How the WEB transforms TV (but not as we thought it would...)

09 February 2011 Author: EIFonline

Mark Thompson, Director General of the BBC gave a lively speech at the European Internet Foundation Dinner Debate on 9 February. Focussing on how the Internet is transforming the way we watch television, he concludes that things are not happening the way we predicted them 5 to 10 years ago.

The essential prediction many people had in mind for classic linear TV was a model of substitution.Successive forms of traditional media would be superseded by the Internet, a prediction that turned out to be false. As strange as it may seem, in light of the enormous penetration of the web, conventional television viewing is going up. There has been a high amount of innovation in passive linear TV, think of HD, 3D, and Dolby Surround for example. Passive TV has been adapting and innovating with richer service, higher quality and a broader choice. It did not disappear at all, quite the contrary in fact.

Of course TV is not immune to the Internet revolution but it seems that things are moving at different speeds for different media. If we distinguish three main areas in tv broadcasting (information, entertainment and education), then we can identify some of the trends that appear to be going on.

The information component is far ahead. We get it from multiple devices. Often we do not recall if we first received information via our BlackBerry, Ipad, the web, or TV. We live in a cloud of news information. In the area of entertainment the Internet revolution has however been much slower.

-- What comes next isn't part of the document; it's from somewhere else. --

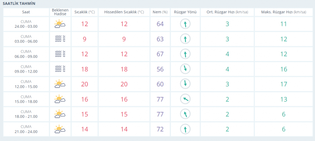Click the wind direction arrow for 09.00 - 12.00

point(185,69)
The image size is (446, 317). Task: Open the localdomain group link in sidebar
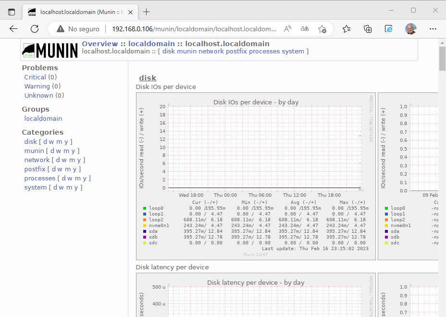(x=43, y=118)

As mentioned before, the passive TV experience has been getting higher in quality and richer. In addition to that, we now have multichannel TV and asynchronism, i.e. we watch a program when we want it by time shifting it. This has now become the standard expectation of viewers. However, the interactivity levels in entertainment have been lagging behind.  Education sits somewhere between the information and entertainment in terms of interactivity.

Another theme is that of globalization and even Europeanization of TV. Barriers for European content around the world are falling down. The same can be seen in other international markets from Australia to Japan and even in the US.

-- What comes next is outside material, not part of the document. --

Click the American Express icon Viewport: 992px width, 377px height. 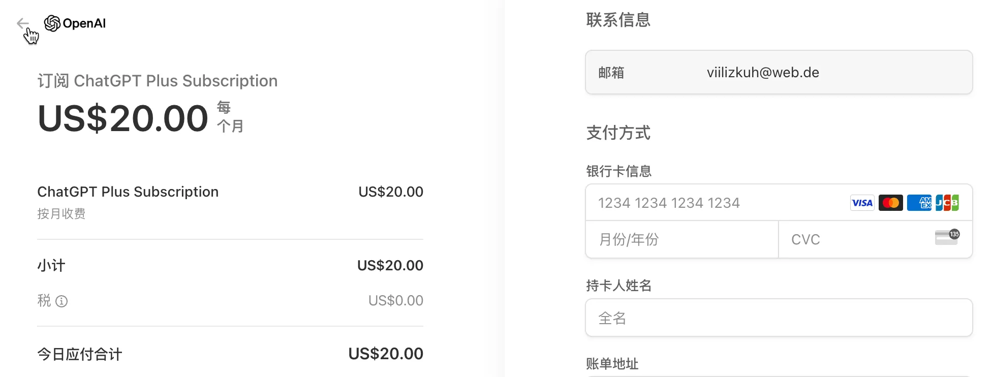[919, 203]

At the same time, convergence is finally beginning to become a reality. Most of the TV sets sold today have Internet capability. However the experience can be much different from the actual web browser based web experience. The BBC amongst others are trying to streamline this to create a more TV like experience of IPTV. The future of TV will therefore be multiple screen and multiple devices. People may watch TV whilst gathering information on a second device. 

One thing is sure; people want a richer mix of content. The social space will enrich the TV experience but we are not moving from a TV only world to a strictly social content world. There will be a mix where the social space complements the professional production space. The need for professionally produced content and journalism is as high as ever. Welcome to the hybrid world.